Work to complete: Collect each line of the records containing the string "button".

Stored items:
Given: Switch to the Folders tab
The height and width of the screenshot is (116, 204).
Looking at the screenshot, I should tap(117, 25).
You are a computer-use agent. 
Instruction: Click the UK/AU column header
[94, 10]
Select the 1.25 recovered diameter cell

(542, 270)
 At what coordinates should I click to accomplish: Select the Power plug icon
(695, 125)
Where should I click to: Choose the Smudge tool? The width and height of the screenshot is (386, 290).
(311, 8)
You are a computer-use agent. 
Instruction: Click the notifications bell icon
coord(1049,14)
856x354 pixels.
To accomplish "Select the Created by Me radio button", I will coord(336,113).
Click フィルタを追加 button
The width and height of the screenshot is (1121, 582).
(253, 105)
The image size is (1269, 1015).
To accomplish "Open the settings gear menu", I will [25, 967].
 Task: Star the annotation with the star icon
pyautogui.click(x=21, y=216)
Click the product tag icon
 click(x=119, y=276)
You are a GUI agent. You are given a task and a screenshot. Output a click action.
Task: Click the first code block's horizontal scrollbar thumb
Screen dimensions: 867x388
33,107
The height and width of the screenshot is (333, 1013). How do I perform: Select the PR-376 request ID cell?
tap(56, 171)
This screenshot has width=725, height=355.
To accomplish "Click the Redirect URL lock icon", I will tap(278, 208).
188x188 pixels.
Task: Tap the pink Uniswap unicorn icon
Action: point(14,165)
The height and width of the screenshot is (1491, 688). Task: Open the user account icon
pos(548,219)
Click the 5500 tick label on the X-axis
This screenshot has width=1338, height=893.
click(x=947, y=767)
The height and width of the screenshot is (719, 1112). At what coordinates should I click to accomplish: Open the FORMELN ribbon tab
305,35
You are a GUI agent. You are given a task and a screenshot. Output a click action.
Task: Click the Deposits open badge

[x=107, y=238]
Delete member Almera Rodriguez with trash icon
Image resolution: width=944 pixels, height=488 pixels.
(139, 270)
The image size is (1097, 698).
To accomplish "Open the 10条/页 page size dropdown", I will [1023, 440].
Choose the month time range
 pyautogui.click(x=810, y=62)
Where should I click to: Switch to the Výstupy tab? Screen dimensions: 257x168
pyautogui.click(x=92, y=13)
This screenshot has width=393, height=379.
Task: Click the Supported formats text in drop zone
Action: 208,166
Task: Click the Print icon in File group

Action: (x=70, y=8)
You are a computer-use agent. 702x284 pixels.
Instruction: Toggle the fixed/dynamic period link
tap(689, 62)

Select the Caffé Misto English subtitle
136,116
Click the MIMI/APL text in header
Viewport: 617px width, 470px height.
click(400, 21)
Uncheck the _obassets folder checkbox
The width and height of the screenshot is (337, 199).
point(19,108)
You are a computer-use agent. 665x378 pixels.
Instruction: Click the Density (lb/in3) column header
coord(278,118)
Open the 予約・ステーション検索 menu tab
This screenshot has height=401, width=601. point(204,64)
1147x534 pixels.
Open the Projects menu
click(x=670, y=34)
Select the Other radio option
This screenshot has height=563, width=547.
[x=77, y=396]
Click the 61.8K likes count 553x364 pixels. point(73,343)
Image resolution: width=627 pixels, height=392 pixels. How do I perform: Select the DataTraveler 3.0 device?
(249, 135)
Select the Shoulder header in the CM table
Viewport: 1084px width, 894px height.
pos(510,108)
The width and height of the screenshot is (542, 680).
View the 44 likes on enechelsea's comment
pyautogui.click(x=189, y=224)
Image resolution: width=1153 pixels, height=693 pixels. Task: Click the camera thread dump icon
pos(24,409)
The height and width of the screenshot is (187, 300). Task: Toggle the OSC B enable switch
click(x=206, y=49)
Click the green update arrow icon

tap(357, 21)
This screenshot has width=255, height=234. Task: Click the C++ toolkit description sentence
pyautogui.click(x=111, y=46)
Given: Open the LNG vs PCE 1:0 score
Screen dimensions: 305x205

Output of the exercise:
To accomplish "Select the Created by Me radio button", I will coord(336,113).
Click フィルタを追加 button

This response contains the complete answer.